Patients treated at academic hospitals had better survival rates than those treated at community hospitals (3-year PFS: 67% vs. 46%, P=0.006; 3-year OS: 72% vs. 53%, P=0.010).
Safety: The overall treatment-related mortality (TRM) was 10%, with common causes of death including infections (31 cases, 51%), gastrointestinal bleeding/perforation (9 cases, 15%), and respiratory failure (8 cases, 15%). Among the different treatment regimens, Hyper-CVAD/MA had the highest TRM at 11%, followed by DA-EPOCH (8%) and CODOX-M/IVAC (5%).
Prognostic Factors: Univariate analysis
showed that age ≥ 40 years, ECOG ≥ 2, advanced stage, bone marrow involvement, CNS involvement, LDH > 3×ULN, HB level < 11.5 g/dL, and ALB < 3.5 g/dL were adverse prognostic factors for PFS in adult BL patients. Multivariate analysis identified age ≥ 40 years, ECOG ≥ 2, LDH > 3×ULN, and CNS involvement as independent adverse prognostic factors (BL IPI).
2. NCI9177 Study
The 2020 JCO journal reported the results of the NCI9177 study, concluding that:
DA-EPOCH-R is safe and effective for both low-risk and high-risk patients. With a median follow-up of 58.7 months, the 4-year EFS for the overall population was 84.5% (95% CI: 76% ~ 90%), and the 4-year OS was 87.0% (95% CI: 79% ~ 92%). Among 15 low-risk patients, the 4-year EFS and OS were both 100%; among 98 high-risk patients, the 4-year EFS was 82.1% (95% CI: 73% ~ 89%), and the 4-year OS was 84.9% (95% CI: 76% ~ 91%).

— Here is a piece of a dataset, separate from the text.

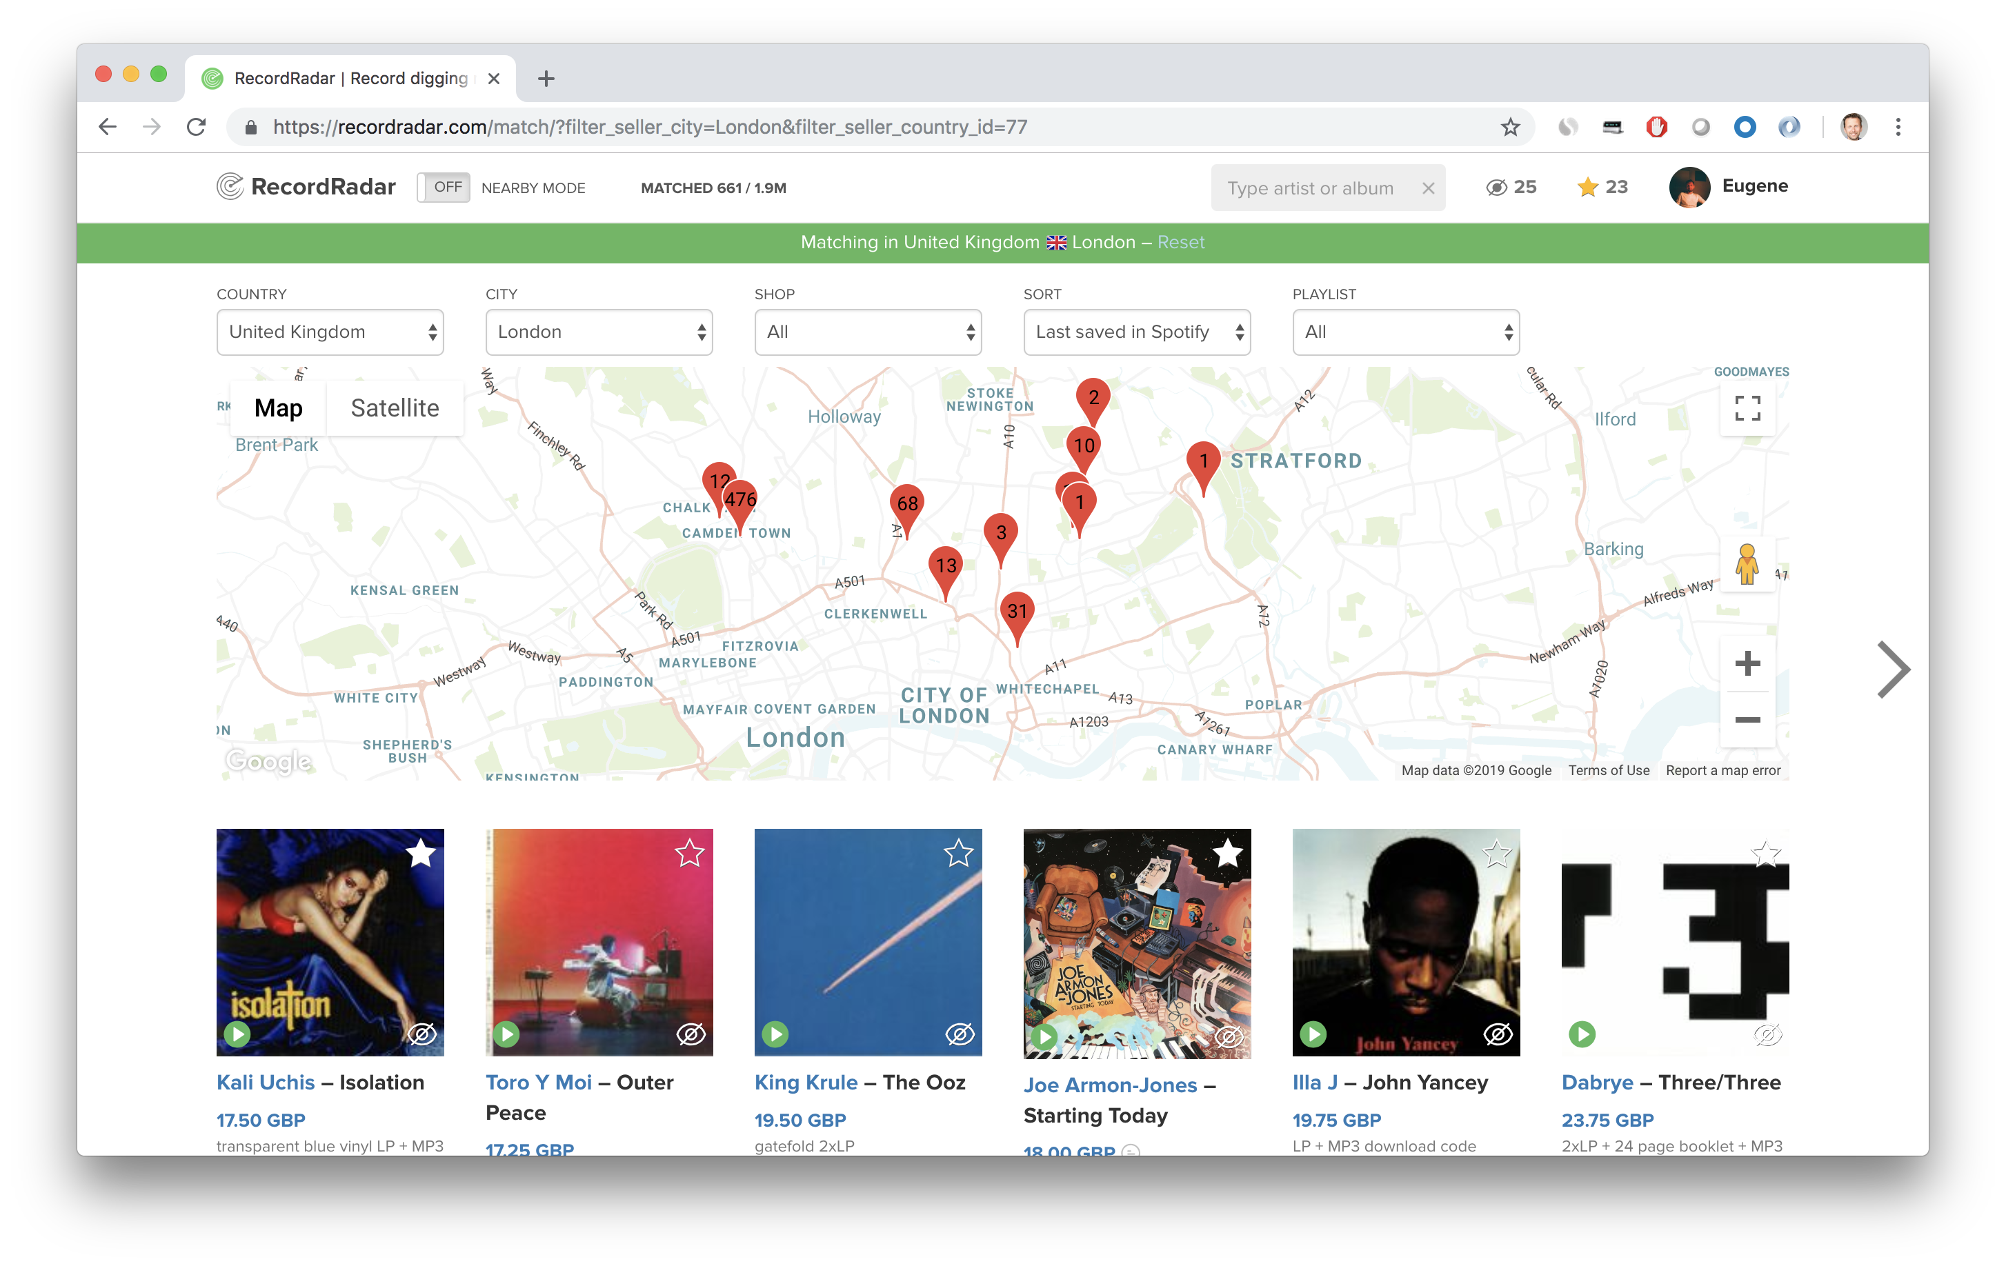Turn on Nearby Mode
The width and height of the screenshot is (2006, 1266).
pyautogui.click(x=443, y=187)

DA-EPOCH-R was less effective for BL patients with CNS involvement. Under the BL-IPI model, the 5-year EFS for low-risk, intermediate-risk, and high-risk patients were 94.2%, 83.6%, and 66.7%, respectively. Regardless of risk level, patients with CNS/BM involvement had poorer prognosis compared to those without CNS/BM involvement.
3. HOVON/SAKK Study
In 2023, the Lancet Hematology journal published the follow-up results of the HOVON/SAKK study, which included 89 high-risk BL patients without CNS involvement from 2014 to 2021. A total of 84 patients were randomized (R-CODOX-M/R-IVAC group, n=43; DA-EPOCH-R group, n=41) with a median follow-up time of 19.1 months. The study aimed to evaluate the efficacy and safety of the two regimens. The results showed that for newly diagnosed high-risk BL patients without CNS involvement, DA-EPOCH-R had comparable efficacy to R-CODOX-M/R-IVAC but with less risk.

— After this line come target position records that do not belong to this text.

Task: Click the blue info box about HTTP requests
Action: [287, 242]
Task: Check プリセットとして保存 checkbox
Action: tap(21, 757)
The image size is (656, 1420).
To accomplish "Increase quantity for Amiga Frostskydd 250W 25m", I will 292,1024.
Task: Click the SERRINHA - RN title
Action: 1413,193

4. Research Progress on CAR-T±ASCT for R/R-BL Patients
A single-center study from China, published in the 2022 Front Immunol journal, evaluated the clinical efficacy and toxicity of CD19/CD22 CAR-T monotherapy (trial A) or combined with autologous stem cell transplantation (ASCT, trial B) in adult relapsed/refractory Burkitt lymphoma (R/R-BL) patients. A total of 28 R/R-BL patients were enrolled [trial A (n=15) and trial B (n=13)]. The results showed:
1. Overall population: 19 patients (67.9%) achieved an objective response rate (ORR), and 16 patients (57.1%) achieved complete remission (CR).
2. With a median follow-up of 12.5 months, 16 patients (trial A: 5 patients, trial B: 11 patients) survived, with estimated 1-year PFS and OS both at 55.6%. Trial B patients had significantly better 1-year PFS and OS than trial A patients.
3. Factors associated with achieving an objective response included TP53 mutation status, baseline LDH level, presence of bulky disease, and baseline ECOG score.
4. Adverse reactions: 2/4 grade CRS occurred in 39.3%, and ICANS in 10.7%.
Summary
1. BL is a highly aggressive NHL, often involving bone marrow and CNS. The c-MYC gene translocation is common, with 80% being t(8;14)(q24;q32), and Ki-67 above 95%. The BL-IPI prognostic assessment system helps risk stratification in adult patients, with poor prognosis for TP53-mutated patients.
2. BL patients are sensitive to chemotherapy, and rituximab combined with short-course, high-dose chemotherapy regimens has improved prognosis. Relapsed/refractory BL has a poor prognosis, and new drugs like CAR-T may offer new hope for these patients.